I wonder perhaps the reason why I don’t cook more often than I do is actually because I’m surrounded by too many wonderful recipes and ideas in the form of cooking mags, books and other people’s amazing blogs. I sometimes can’t bear to buy newly released magazines with luscious food porn or watch cooking shows because they literally do my head in. It’s so overwhelming thinking of the possibilities!
This is totally counterproductive for a food blogger of course, so I decided last month that I would select a few recipes each month that I definitely must complete and blog about it to help me slowly get out of this culinary rut. So I leafed through some of my Lettuce Club magazines (a popular Japanese cooking mag) the other day and came across an intriguing recipe for milk jam. I then made a concerted effort to actually make this rather than make a mental note to make it ‘some day’.
On doing a bit of investigating online, I found most milk jam recipes in English were more or less for Confiture de lait, which isn’t quite what the Japanese seem to define as milk jam. Confiture de lait (and dulce de leche) involves the caramelisation of milk and sugar whereas milk jam seems similar to the production of condensed milk albeit reduced down further to become stickier but before becoming caramel in colour or taste.

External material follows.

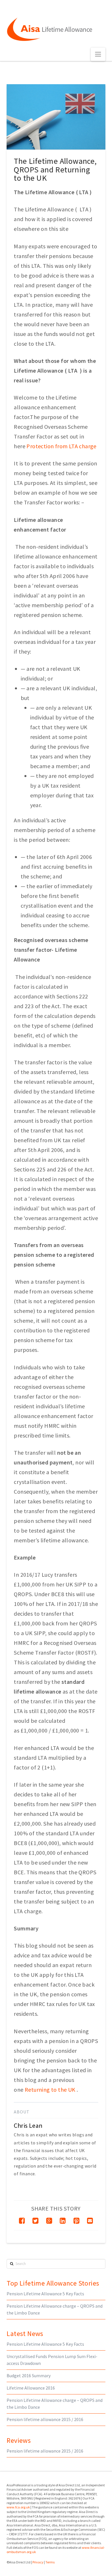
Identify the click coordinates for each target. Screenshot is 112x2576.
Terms (50, 2562)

It took me three goes before reaping something that looked remotely like the milk jam appearing in my Lettuce Club magazine and on this blog. I finally worked out that the problem lay in time, or rather, that there are many variables that will alter the time it takes to make milk jam. The magazine recipe vaguely says to cook the milk and sugar for 15 minutes on low heat before adding the cream and cooking until small bubbles appear, and the blog’s recipe calls for the milk, cream and sugar to be cooked together for 30 minutes.
As I finally discovered, milk jam will take as long as it takes to become milk jam! There’s also no need to be overly cautious during the process as the magazine recipe suggested. I left my milk jam alone for a couple of minutes at a time, giving it a stir on each look in. I used a heavy based copper saucepan and mainly low heat but I amped it up occasionally to get thing bubbling before putting it back down to a low temp. Eventually the water content dissipates and you’re left with a mixture that is syrupy and bubbles happily.
And the Graham Crackers, you ask? They’re just something I wanted to make when I came across a recipe for these snappy treats in the Kindle version of One Girl Cookies. I made mine a little less sweet and added a touch more salt. Works rather nicely with the sweet, sweet milk jam :)
Malted Milk Jam
(makes a small jar)
100ml cream (for whipping)
125ml whole milk
one heaped tsp of malt powder (malted milk powder is fine)
To Make: Place first three ingredients into a good quality saucepan that disperses heat evenly as I imagine saucepans that have hot spots will indeed cause the milk to burn. Place the saucepan on low heat and allow sugar to dissolve. Stir with wooden spoon occasionally. Continue cooking on low heat, removing any froth that accumulates from time to time. If you’re not seeing any bubbles, increase heat a little until you achieve a low simmer. As the mixture reduces, adjust the heat accordingly. You know you are getting close to getting milk jam when a quick stir of the mixture causes it to bubble up enthusiastically. If you’re happy to have a softer jam, add the malted milk powder, stir through and transfer to a sterilised jar (for longer shelf life) or any glass container if you can see yourself consuming this lovely concoction within a week. You can let the mixture cook for a little longer for a sticker, caramel-like jam.
1/4 cup white, granulated sugar
scant 1/4 cup brown sugar (full 1/4 is fine if you want a sweet graham cracker)
1 cup all-purpose flour
1/4 cup whole wheat flour
pinch of baking soda
pinch of cinnamon
1/4 tsp sea salt
To Make: Combine dry ingredients together in a bowl. Cream butter and sugars together until fluffy. Add a third of the dry ingredients with 2 tbsp of water to the creamed butter and sugar. Blitz to combine if using a food processor or Thermomix. Add another third with another 2 tbsp of water and mix well again. Add final third of dry ingredients and mix well. If the dough is like dry crumbs but can be pressed together and moulded like playdough, it’s done. If too sticky, add a tbsp of flour until the crumb effect is achieved. If too dry, add a tsp of water and combine again.
Place dough out onto a piece of baking paper and knead into a ball. Place another sheet of paper over the dough then use a rolling pin to flatten out to a thickness of .5cm. Allow to cool in fridge for 30 minutes. Pre-heat oven to 165C.
Once dough is cold, cut into even squares or rectangles. Leftover dough can be recombined and flattened out to make more crackers. Place on a baking tray using the same baking paper it has been on and bake for 20 minutes, turning after the first 10 minutes for even baking. Remove from oven and allow to cool for 10 minutes before moving to a rack to cool further.